- Companies around the world are paying their bills later and later. On average, the global DSO (the number of days between issuing an invoice and collecting it) has increased by 3 days to reach 59 days in 2023, the highest increase since 2008.
- Companies around the world are increasingly reliant on working capital to fund day-to-day operational activities. Converted into days of sales, the global WCR (working capital requirement) has increased by 2 days to reach 76 days in 2023, the third consecutive increase.
- In Europe in particular, companies are likely to have to wait even longer for their money in the years to come. This is due to falling profits and ever-rising operating costs. As a result, the risk of default is increasing.
- Europe wants to reduce payment periods.
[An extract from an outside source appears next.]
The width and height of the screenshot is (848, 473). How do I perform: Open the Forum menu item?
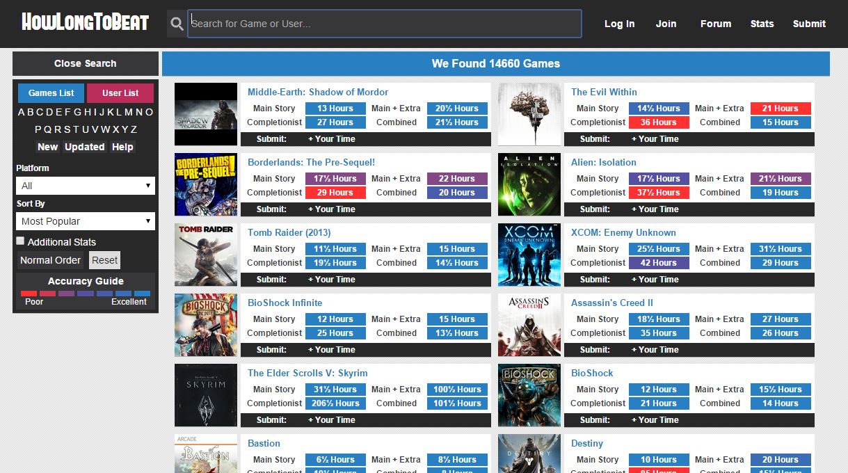(x=715, y=24)
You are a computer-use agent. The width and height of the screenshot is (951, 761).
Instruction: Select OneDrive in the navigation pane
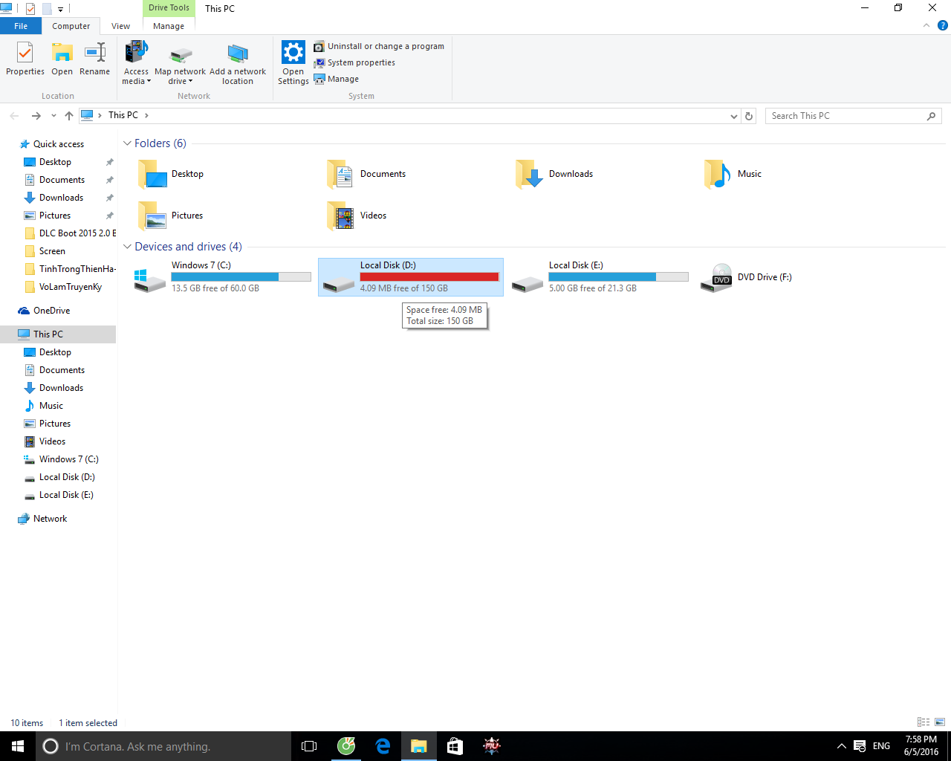point(51,311)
But reducing the payment period from 60 to 30 days (in a binding manner) will lead to financing problems for many businesses.
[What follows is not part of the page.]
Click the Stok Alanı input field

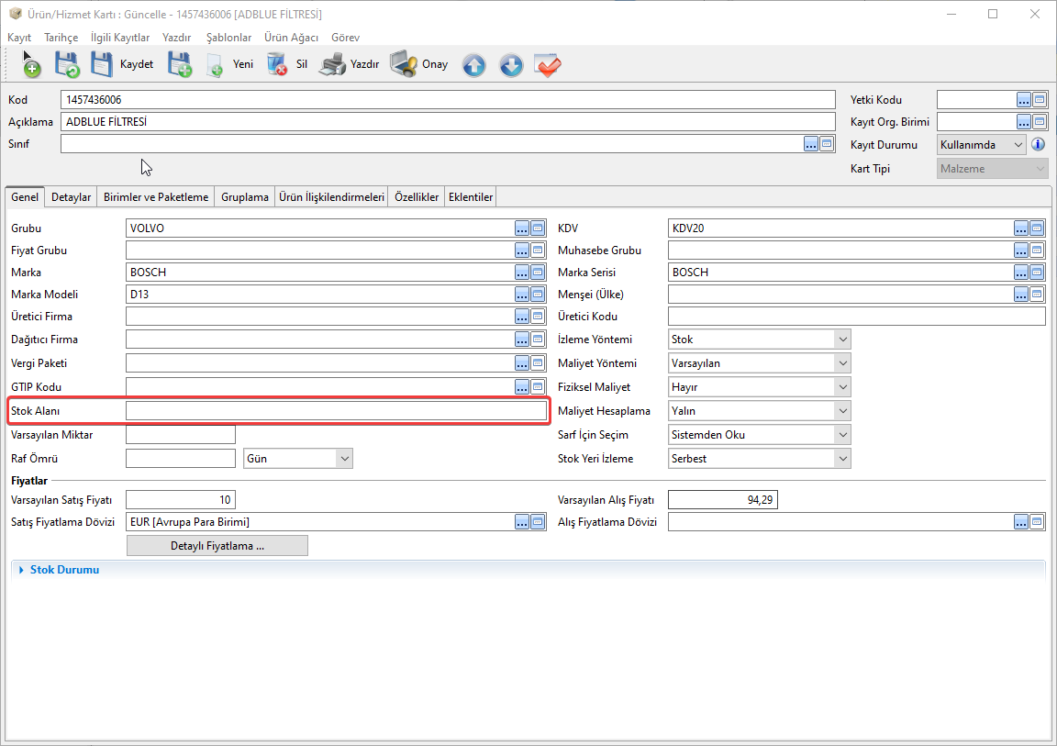coord(336,411)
According to Johan Geeroms, our Director of Risk Underwriting Benelux, European companies are experiencing increasing difficulties with the working capital they have available for their day-to-day operational activities. "They are finding it harder to obtain credit, and the associated costs have also risen. Added to this is the fact that margins are shrinking to a large extent. Companies are looking for extra room to manoeuvre. For example, by paying invoices later. In this way, their suppliers act as financiers. But if all companies do this, it creates a snowball effect. As a result, payment problems and defaults will become increasingly common.